Newsletter Fiscal Portugal - Maio 2018

Tribunal arbitral decide que serviços de nutrição prestados por um ginásio podem ser autonomizados para o IVA (Decisão arbitral no âmbito do Processo n.º 454/2017-T, de 2 de abril de 2018)  

A questão jurídica em causa consistia em decidir se os serviços de nutrição (isentos de IVA) prestados por um ginásio deviam ser considerados uma prestação acessória em relação à prestação principal (atividades de ginásio), formando com esta uma prestação complexa e única, e, por esse motivo, tributados como uma prestação única à taxa de 23%, ou se se tratam de prestações cindíveis, individualmente tributáveis.

A Requerente era uma sociedade dedicada à prestação de serviços relacionados com desporto que estava registada para o exercício de várias atividades relacionadas com a atividade física.

Dos diversos tarifários praticados pela Requerente, alguns incluíam a possibilidade dos clientes gozarem de um acompanhamento nutricional mensal. Por sua vez, os clientes podiam optar pelo tarifário que mais se lhes adequava, podendo usufruir apenas da componente de ginásio, sem a consulta de nutrição.

Consoante se tratasse de serviços de ginásio ou de acompanhamento nutricional, as faturas emitidas e comunicadas pela Requerente à Autoridade Tributária (“AT”) continham uma única parcela, sujeita à taxa normal de IVA ou isenta (cf. artigo 9.º do Código do IVA), ou duas parcelas, uma sujeita à taxa normal de IVA e outra isenta.

A Requerente fora objeto de um procedimento de inspeção externa para os anos de 2015 e 2016, tendo sido notificada do relatório final de inspeção tributária, do qual constou um montante de imposto a pagar no valor global de 59.752,10€ e a liquidação de juros compensatórios no valor de 1.777,68€. De acordo com a AT, a prestação de serviços de nutrição era uma prestação de serviços acessória, que não constituía para a clientela um fim em si mesmo, mas um meio de beneficiar nas melhores condições do serviço principal do prestador.

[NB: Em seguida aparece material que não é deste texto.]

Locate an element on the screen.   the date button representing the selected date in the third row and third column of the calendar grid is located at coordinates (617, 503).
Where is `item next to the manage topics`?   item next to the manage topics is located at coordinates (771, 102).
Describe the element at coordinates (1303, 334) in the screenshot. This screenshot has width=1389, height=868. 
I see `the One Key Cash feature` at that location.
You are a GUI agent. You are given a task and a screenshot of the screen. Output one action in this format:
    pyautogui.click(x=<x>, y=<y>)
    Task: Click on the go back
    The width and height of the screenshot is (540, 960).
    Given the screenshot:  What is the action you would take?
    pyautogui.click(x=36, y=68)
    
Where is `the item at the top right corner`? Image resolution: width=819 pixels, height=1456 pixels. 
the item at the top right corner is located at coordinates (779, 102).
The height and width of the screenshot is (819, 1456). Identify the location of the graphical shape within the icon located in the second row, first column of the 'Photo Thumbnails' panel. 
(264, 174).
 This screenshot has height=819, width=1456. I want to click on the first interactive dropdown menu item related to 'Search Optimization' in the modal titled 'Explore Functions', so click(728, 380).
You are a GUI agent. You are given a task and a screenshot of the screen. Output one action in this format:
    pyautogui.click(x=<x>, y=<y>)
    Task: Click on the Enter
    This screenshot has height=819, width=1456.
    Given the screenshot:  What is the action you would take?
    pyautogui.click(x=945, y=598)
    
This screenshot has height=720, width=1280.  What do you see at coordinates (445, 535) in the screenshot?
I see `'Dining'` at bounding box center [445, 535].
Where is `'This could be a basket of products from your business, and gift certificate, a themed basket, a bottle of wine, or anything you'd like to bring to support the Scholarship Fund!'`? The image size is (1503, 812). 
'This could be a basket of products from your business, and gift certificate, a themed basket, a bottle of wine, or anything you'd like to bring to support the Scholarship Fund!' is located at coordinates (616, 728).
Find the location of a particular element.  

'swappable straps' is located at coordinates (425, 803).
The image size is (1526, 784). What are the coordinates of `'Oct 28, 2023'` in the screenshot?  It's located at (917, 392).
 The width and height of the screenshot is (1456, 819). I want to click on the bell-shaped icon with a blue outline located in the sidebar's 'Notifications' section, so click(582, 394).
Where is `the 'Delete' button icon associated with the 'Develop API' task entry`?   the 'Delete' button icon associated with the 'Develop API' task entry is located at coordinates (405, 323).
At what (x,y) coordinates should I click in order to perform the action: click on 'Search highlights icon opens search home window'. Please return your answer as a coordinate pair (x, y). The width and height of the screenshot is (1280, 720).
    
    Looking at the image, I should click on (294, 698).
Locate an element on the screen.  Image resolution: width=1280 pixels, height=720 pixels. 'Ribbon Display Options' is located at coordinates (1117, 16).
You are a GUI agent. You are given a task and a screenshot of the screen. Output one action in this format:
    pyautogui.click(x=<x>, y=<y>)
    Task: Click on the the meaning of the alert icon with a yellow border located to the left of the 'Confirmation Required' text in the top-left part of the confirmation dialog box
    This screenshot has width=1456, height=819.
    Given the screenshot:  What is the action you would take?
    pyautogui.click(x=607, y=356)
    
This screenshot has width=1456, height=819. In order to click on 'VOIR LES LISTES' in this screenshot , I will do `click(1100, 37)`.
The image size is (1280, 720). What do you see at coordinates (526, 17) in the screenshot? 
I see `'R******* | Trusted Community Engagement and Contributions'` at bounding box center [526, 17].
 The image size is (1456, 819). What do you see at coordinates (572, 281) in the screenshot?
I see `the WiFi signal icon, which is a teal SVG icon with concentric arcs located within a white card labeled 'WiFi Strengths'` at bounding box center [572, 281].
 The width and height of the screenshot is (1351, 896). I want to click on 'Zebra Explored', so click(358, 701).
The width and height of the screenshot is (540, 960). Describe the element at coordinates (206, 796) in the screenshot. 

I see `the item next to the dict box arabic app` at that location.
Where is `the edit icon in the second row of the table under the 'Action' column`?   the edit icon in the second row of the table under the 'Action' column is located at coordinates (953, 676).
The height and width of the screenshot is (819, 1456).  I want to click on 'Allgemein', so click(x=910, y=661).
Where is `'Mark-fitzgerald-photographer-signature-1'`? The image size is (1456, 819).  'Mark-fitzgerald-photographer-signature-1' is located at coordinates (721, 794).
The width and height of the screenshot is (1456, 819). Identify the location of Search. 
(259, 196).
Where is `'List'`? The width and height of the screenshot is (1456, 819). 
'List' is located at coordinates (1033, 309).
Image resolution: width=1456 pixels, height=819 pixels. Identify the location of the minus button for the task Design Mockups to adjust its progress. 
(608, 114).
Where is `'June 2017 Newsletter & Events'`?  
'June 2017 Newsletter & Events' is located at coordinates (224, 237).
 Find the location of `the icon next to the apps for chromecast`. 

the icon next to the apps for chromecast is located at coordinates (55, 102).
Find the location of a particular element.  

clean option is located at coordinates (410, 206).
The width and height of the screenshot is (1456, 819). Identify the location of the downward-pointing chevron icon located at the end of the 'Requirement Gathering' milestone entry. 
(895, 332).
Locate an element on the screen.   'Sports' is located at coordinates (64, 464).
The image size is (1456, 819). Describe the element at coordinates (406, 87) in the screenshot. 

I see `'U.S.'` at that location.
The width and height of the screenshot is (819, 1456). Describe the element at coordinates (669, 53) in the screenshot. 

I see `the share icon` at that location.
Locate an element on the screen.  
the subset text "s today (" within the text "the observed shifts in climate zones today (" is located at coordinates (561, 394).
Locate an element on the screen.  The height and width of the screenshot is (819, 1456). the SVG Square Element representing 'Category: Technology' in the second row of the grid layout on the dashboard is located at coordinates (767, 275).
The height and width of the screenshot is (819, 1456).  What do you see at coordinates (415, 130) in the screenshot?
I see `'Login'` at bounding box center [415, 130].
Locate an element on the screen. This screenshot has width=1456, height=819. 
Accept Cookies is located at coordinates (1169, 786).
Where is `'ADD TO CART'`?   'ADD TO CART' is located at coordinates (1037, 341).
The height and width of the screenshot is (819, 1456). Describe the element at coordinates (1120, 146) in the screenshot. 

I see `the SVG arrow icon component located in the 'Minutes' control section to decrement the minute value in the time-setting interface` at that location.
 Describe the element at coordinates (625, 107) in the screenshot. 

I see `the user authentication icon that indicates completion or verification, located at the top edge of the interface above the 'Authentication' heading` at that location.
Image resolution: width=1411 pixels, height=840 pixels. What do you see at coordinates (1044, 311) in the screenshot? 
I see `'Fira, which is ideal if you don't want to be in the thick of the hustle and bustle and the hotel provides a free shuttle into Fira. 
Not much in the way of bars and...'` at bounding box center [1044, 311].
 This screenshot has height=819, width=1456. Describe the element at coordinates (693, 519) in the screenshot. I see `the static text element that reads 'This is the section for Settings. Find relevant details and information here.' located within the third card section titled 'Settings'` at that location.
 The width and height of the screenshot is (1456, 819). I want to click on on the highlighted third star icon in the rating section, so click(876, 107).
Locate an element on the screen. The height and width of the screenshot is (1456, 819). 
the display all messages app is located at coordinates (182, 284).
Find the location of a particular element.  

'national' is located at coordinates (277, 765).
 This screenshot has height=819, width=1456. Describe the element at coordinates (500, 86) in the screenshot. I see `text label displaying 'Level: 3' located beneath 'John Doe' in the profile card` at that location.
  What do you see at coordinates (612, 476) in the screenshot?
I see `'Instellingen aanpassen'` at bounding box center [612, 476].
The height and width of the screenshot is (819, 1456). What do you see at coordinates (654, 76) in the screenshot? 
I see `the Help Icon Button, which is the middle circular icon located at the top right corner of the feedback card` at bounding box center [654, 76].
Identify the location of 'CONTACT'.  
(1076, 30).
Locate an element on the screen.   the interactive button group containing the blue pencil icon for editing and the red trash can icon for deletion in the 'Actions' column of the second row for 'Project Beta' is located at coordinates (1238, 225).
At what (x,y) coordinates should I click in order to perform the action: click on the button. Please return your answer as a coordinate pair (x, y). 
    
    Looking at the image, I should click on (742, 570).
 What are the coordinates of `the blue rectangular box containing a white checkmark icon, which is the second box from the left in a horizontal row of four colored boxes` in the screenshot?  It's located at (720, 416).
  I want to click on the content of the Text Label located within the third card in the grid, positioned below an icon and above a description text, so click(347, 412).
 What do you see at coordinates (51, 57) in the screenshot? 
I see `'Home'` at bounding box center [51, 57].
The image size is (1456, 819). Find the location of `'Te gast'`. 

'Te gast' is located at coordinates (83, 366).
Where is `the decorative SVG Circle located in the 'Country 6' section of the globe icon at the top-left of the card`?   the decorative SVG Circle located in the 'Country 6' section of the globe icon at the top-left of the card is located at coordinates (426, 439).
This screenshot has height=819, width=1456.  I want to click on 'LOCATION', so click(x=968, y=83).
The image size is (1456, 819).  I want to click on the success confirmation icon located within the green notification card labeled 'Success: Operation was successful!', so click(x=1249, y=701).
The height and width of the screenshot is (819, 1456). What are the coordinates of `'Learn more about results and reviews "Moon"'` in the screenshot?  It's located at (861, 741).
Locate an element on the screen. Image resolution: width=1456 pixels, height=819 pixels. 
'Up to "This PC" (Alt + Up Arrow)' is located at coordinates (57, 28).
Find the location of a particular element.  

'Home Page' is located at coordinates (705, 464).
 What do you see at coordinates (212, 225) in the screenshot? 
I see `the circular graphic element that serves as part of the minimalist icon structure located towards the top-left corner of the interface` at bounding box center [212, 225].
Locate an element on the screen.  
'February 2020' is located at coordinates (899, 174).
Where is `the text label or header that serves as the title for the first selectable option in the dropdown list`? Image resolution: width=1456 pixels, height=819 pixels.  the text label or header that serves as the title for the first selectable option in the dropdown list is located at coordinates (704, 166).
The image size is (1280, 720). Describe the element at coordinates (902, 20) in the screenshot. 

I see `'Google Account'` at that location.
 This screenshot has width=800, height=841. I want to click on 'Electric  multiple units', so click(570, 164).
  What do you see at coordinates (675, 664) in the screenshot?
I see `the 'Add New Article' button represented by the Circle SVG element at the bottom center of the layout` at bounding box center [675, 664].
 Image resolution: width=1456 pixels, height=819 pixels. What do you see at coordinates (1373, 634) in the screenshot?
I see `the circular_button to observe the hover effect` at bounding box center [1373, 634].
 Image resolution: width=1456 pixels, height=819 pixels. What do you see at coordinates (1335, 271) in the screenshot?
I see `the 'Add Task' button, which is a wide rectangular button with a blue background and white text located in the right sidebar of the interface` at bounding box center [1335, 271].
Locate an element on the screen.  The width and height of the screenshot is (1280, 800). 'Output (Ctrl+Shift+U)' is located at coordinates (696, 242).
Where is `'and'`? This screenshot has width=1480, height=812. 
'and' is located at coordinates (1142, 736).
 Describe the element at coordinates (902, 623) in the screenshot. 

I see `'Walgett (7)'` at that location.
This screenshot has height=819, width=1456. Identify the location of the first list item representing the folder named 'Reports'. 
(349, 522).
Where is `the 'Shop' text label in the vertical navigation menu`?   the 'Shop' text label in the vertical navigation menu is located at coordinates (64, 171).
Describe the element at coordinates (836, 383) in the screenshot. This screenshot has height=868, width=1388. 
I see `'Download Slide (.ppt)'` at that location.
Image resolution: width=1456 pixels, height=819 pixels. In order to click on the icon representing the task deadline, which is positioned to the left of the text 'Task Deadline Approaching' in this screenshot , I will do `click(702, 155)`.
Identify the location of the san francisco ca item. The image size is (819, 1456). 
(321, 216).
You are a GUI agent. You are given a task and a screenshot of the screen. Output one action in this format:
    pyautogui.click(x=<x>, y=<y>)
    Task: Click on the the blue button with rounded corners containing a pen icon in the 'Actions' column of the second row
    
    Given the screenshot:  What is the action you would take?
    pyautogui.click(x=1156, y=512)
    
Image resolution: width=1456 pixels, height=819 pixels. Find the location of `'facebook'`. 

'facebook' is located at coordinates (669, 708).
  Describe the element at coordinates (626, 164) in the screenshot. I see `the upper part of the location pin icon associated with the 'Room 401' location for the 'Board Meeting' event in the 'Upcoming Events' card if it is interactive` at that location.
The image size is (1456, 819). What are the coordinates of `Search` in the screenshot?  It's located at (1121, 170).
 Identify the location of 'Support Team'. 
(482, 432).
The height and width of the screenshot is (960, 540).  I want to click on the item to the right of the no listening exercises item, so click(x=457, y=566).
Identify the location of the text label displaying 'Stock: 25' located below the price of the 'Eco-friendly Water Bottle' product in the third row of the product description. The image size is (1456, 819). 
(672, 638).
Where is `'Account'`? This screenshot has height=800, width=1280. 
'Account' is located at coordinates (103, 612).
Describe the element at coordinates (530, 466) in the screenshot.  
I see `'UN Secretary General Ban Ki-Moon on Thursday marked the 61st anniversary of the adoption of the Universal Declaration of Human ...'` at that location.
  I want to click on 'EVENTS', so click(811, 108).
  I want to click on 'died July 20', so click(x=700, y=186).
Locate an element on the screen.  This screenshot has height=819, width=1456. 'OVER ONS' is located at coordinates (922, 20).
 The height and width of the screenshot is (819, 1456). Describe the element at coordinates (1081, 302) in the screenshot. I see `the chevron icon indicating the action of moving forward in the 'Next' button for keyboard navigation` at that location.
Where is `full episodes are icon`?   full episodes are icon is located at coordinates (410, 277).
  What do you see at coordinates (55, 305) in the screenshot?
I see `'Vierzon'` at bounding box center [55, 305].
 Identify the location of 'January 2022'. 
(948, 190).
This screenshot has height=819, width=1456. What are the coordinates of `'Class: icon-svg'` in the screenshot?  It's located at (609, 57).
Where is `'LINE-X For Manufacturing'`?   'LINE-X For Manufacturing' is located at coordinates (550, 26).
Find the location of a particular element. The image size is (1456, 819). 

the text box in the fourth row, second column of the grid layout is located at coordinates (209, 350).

O Tribunal considerou que a prestação de serviços de nutrição era, no caso em apreço, autonomizável das prestações que integravam a atividade principal da Requerente, alertando, porém, que apenas se poderia determinar se os diversos serviços eram ou não associáveis de forma casuística. Para tal, o Tribunal tomou em consideração os factos que denotavam autonomia entre as prestações, ou seja, aqueles que demonstrassem que tinha havido uma efetiva prestação de serviços de nutrição. De entre os diversos factos elencados, destacamos os seguintes: a Requerente colocou efetivamente à disposição dos seus clientes serviços de acompanhamento nutricional em duas tardes por semana; os serviços foram prestados nas instalações da Requerente; a Requerente disponibilizava consultas de nutrição avulsas, inclusive para não sócios; para a prestação dos serviços de nutrição aos seus clientes, a Requerente subcontratou os serviços de uma nutricionista a uma sociedade que se dedicava à prestação de serviços de cuidados de saúde.

Diz ainda o Tribunal ser relativamente comum que os operadores económicos (entidades de telecomunicações, bancárias, transportes, turismo) diversifiquem a sua atividade e agreguem prestações de serviços em pacotes, cuja subscrição assegura vantagens ao nível do preço para a clientela, em relação à sua contratação dispersa. Por outro lado, nada indiciava que os serviços de “ginásio” ficavam prejudicados se o cliente não aderir ao pacote com a prestação de serviços de nutrição, visando este serviço extra somente explorar a motivação da clientela dos serviços de “ginásio” (perda de peso, por exemplo).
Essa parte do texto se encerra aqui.